Dr. Paul N Appleby from the Department of Population Health, University of Oxford, United Kingdom and colleagues pooled data from two prospective studies of people who ate different types of diets in the UK.
Over half ate meat with some regularity (the most frequent being five or more times per week); some ate fish but no meat; and the rest were vegetarians of some type (some consumed milk and/or eggs); and vegans (those who ate no animal products, including milk and eggs). All individuals were between the ages of 20 and 89 years of age at the beginning of the study. One study ( the OVS cohort comprised of over 11,000 people) recruited participants between 1980 and 1984. The other study, the EPIC-Oxford cohort, recruited over 65,000 individuals between 1993 and 1999.
At baseline and after five, 10, and 15 years, surviving participants answered questions about the frequency of their meat consumption, and whether or not they ate fish, eggs, and dairy products. The investigators assessed the risk of 18 different possible causes of death. These ranged from malignant cancer, mental and behavioral disorders, and ischemic heart disease. They also calculated the risk of mortality from all causes, and assessed its link to the different types of dietary protocols.
Using the group that reported regular meat consumption as the control group, the investigators compared the risk of the various disease of the different diet groups. They found that on the whole, the differences in risk were small.
For example, the difference in risk of dying from ischemic heart disease ranged from a decrease of about 4 percent in those who ate meat infrequently to a decrease in risk of about 6 percent in those who reported eating fish. None of these differences was statistically significant.
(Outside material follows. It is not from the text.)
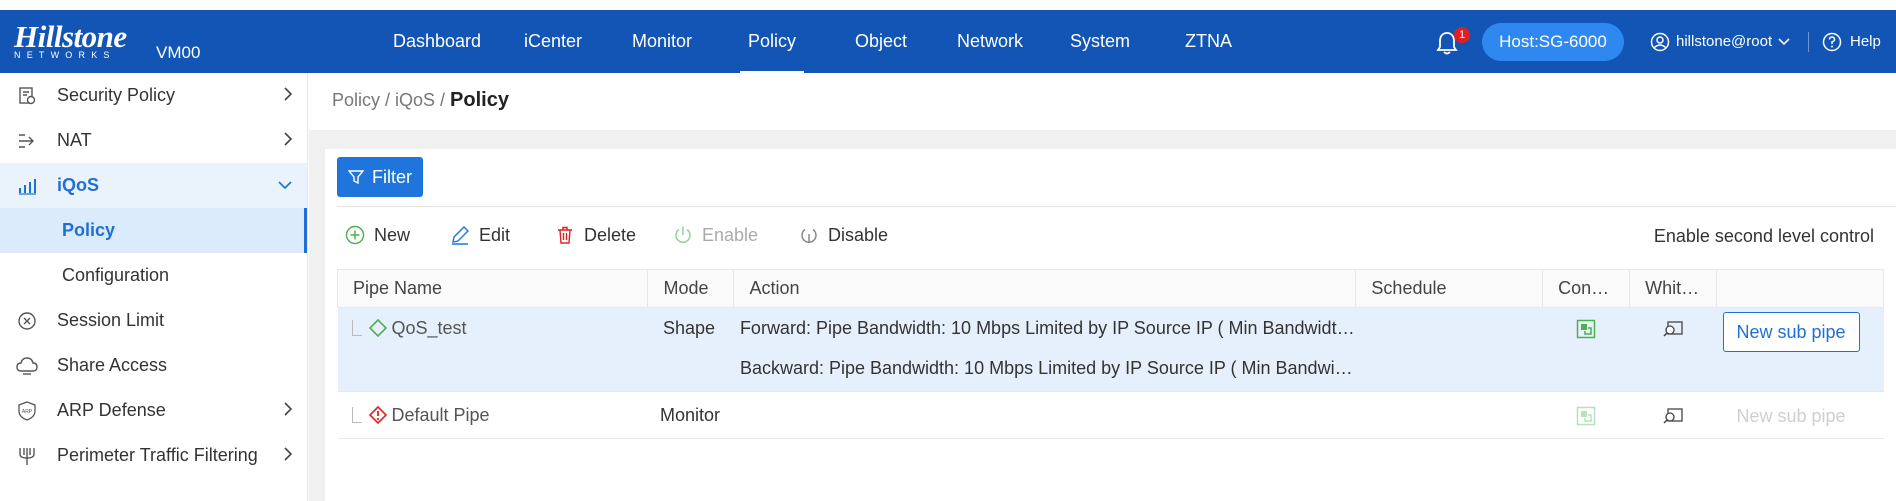 The width and height of the screenshot is (1896, 501). Describe the element at coordinates (154, 276) in the screenshot. I see `sidebar-item-iqos-configuration: Configuration` at that location.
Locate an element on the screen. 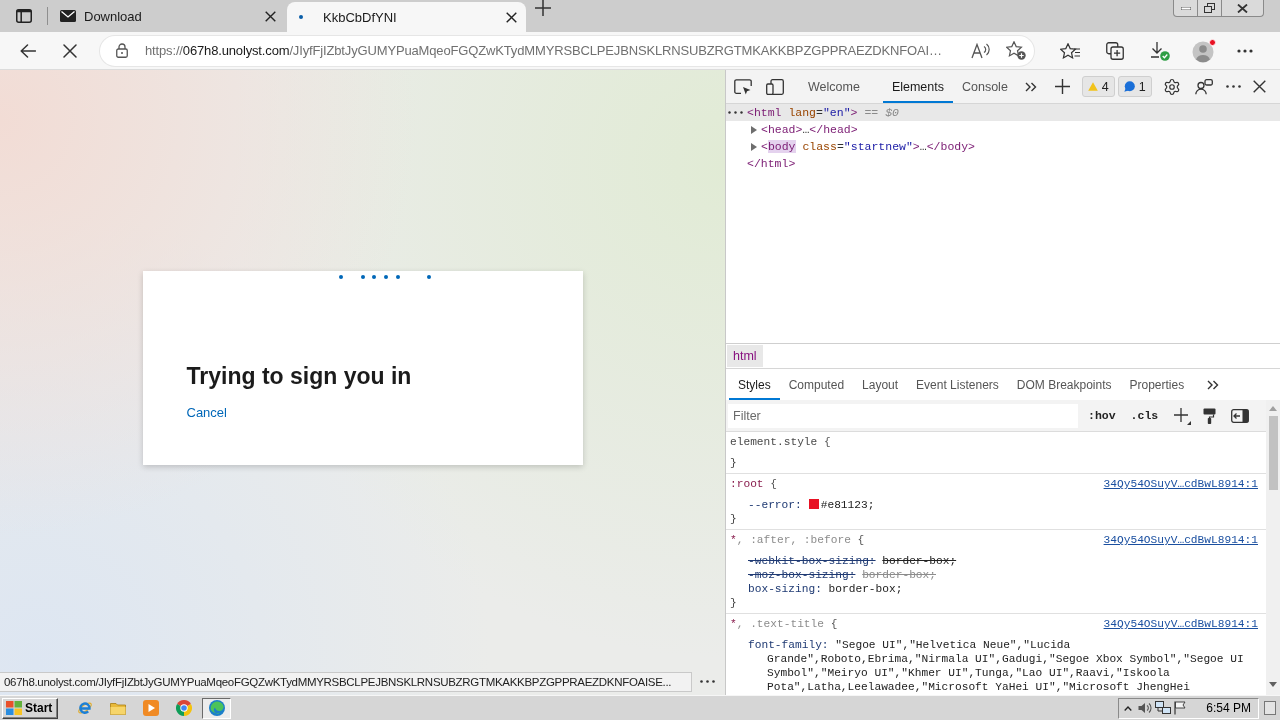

Even more interesting was the fact that overall, the risk of death from all causes was not statistically different across the diet groups, ranging from -1 percent in a combination group of vegetarians and vegans to -6 percent in those eating meat infrequently. Thus these data did not support the theory that vegetarianism decreases mortality.
The authors concluded "[O]ur results suggest that United Kingdom vegetarians and comparable nonvegetarians (including those who eat fish but not meat, and those who eat meat [less than] five times per week on average) have similar all-cause mortality."